Real estate tech upstarts are focused on better tools for consumers, but New York’s graying veterans of the industry see cybersecurity, virtual reality and smart building technology as the key to maximizing the bottom line, speakers at a panel on entrepreneurship at Columbia University said Thursday.
“Cybersecurity is number one for me,” said Marc Holliday, CEO of SL Green Realty who moderated one of the panels. “Is this a burning issue for your firms,” he asked the other panelists, “or am I just paranoid?”
If he was paranoid, so were they, the other panelists, including Robert Entin, chief information officer at Vornado Realty Trust, assured him.
The Columbia University entrepreneurship event at 237 Park Avenue featured a panel of real estate startups and investors, moderated by Zach Aarons of the real estate tech accelerator MetaProp NYC, and a second panel of industry veterans from some of the city’s biggest real estate companies, moderated by Holliday .
The veterans and upstarts openly acknowledged a difference in philosophy at the panel. The startup panelists were mostly intrigued by consumer-facing platforms and repeatedly expressed eagerness to more industry openness toward innovation.
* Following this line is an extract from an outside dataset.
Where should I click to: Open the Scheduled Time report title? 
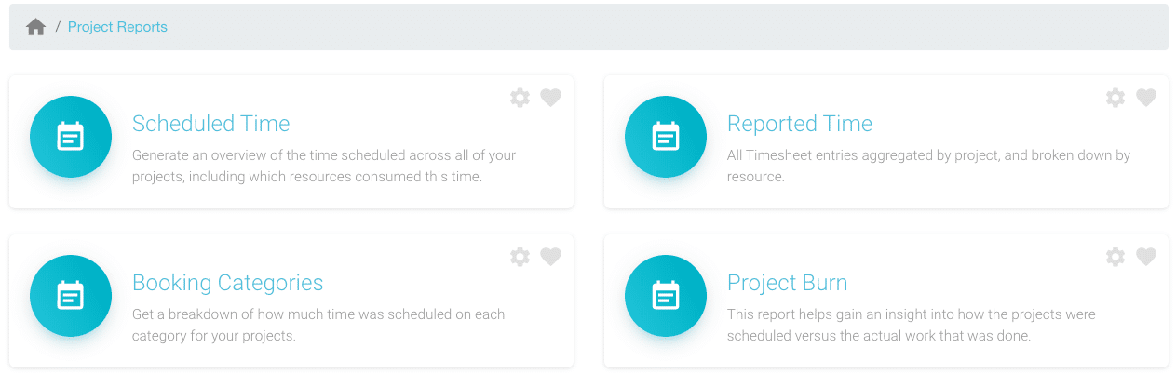coord(211,124)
The real estate veterans, which also included Denis Hickey, the CEO of LendLease, said they were less concerned with changes on the demand side, and more interested in running their existing businesses more efficiently, utilizing smart technology for building management systems, more integrated data and customer relationship management systems, better collaborating tools between developers and architects, and of course, cybersecurity.
“Five years ago, 10 to 15 percent of my efforts were spent on security. Today it’s 35 to 40 percent,” Vornado’s Entin said. Areas of concern include cash transactions and wire-transfer fraud as well as data breaches.
SL Green recently hired a new head of cybersecurity and the company is upgrading its systems. “We’re investing a ton,” Holliday said.
Holliday said smart design can have a high payoff. He pointed to the 43-story office tower at 280 Park Avenue, a collaboration between SL Green and Vornado, where a $150 million investment paid off, he said. The smart technology they implemented did a lot “to drive rents up probably almost 50 percent.”
A final area of interest for Holliday was virtual reality. “Virtual reality, augmented reality – that to me is where it’s really happening,” Holliday said and described a recent meeting where instead of presenting a property with a slideshow, “I asked everyone to put on goggles and they were transported.”
On that, the startup folks agreed. When asked where they saw the industry in 10 years, one startup panelist said no one would have to see a space to buy it, thanks to virtual reality.
Another panelist thought a little bigger. “There’s Mars,” he said.